START Record excerpts

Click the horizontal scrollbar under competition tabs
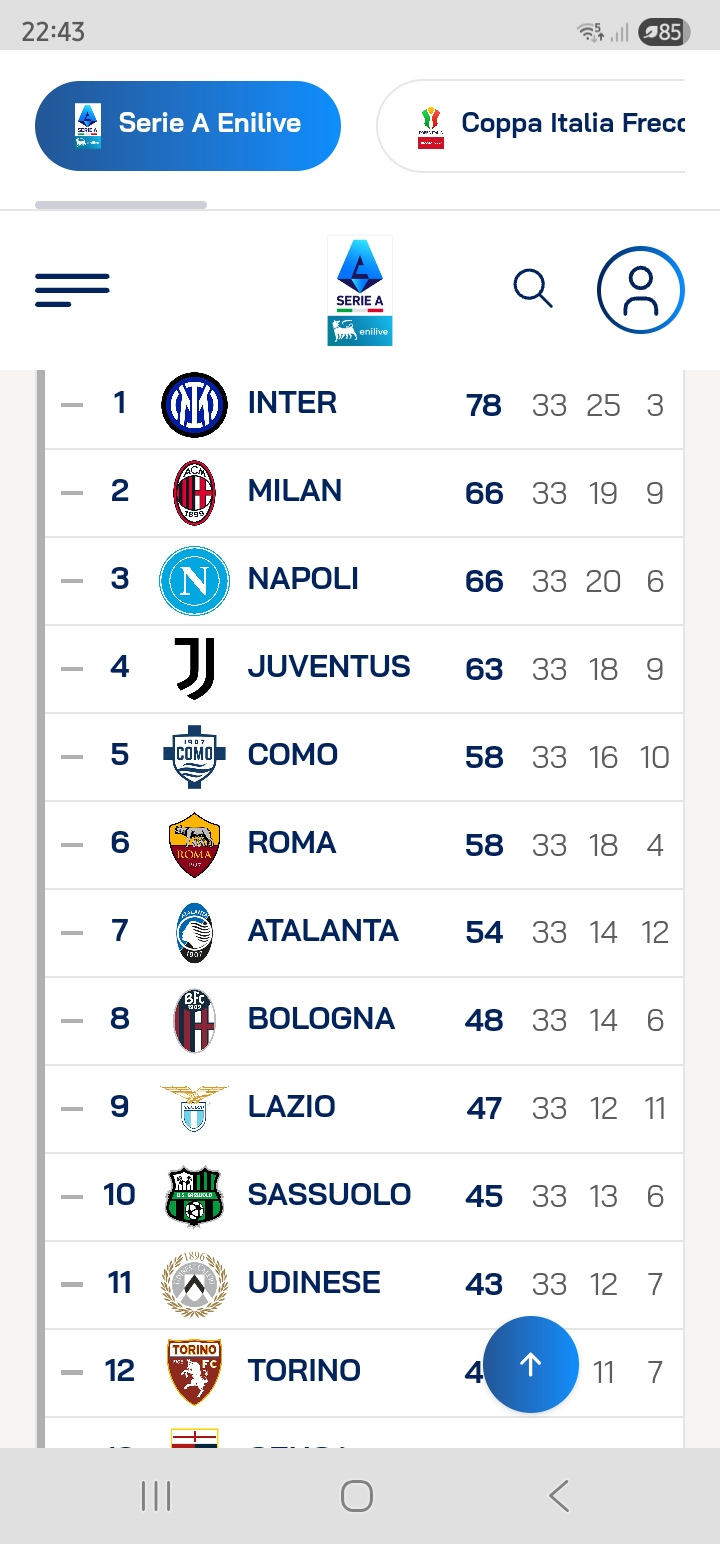This screenshot has width=720, height=1544. (121, 205)
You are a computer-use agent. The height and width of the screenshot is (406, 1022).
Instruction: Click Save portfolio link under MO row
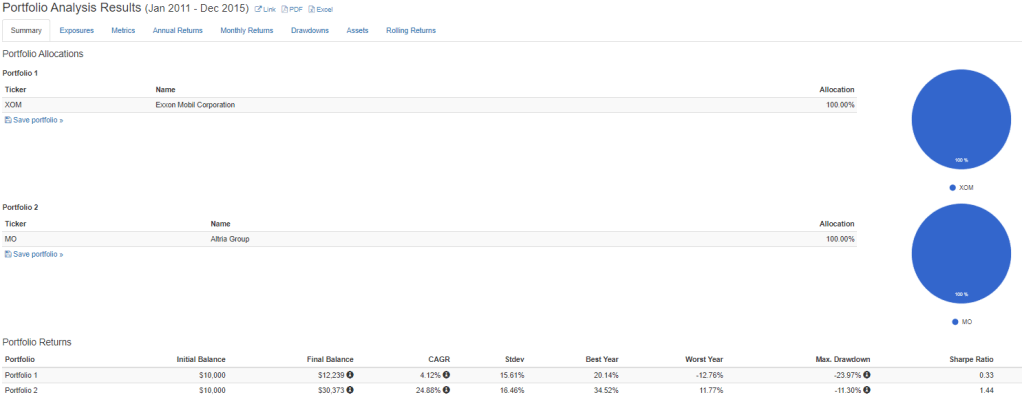pyautogui.click(x=37, y=254)
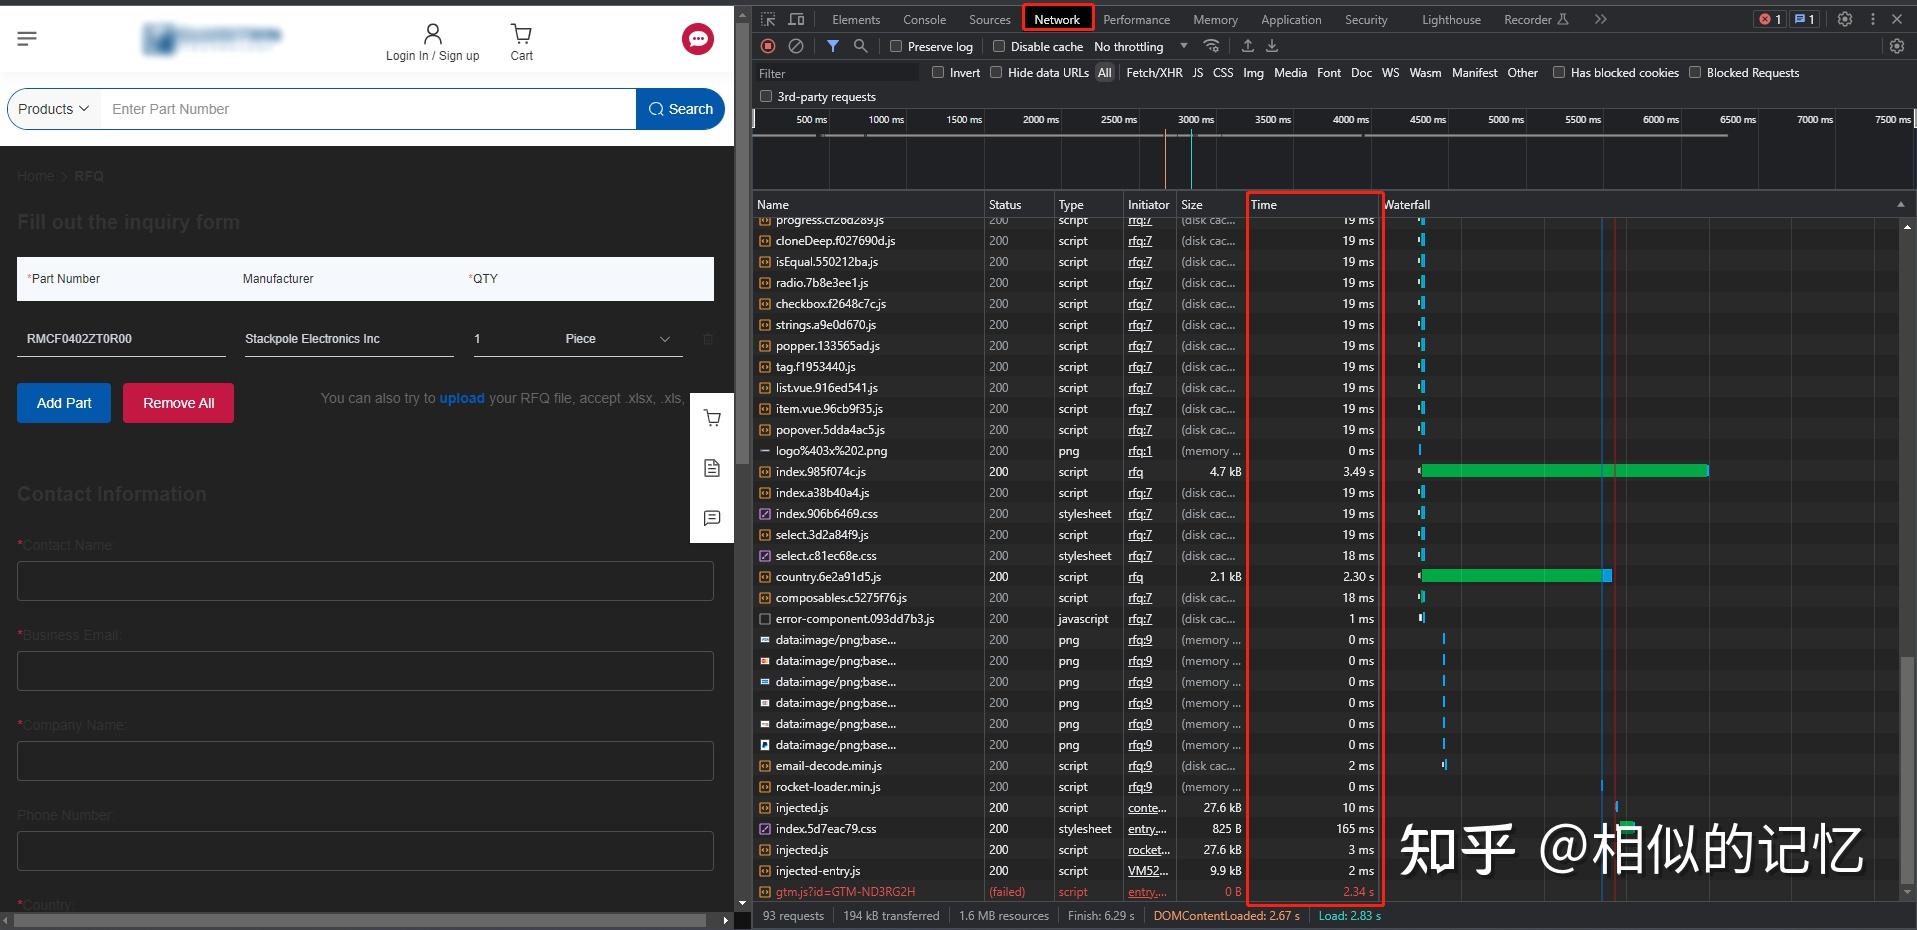Open the Piece unit dropdown
Image resolution: width=1917 pixels, height=930 pixels.
tap(617, 339)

END Record excerpts

- **About this exercise**: With the pictures left out, output all the entries exactly.

- **Solution to the problem**:
Click the horizontal scrollbar under competition tabs
This screenshot has width=720, height=1544. (121, 205)
You are a computer-use agent. The height and width of the screenshot is (406, 1022).
Instruction: Click Save portfolio link under MO row
pyautogui.click(x=37, y=254)
Open the Piece unit dropdown
Image resolution: width=1917 pixels, height=930 pixels.
tap(617, 339)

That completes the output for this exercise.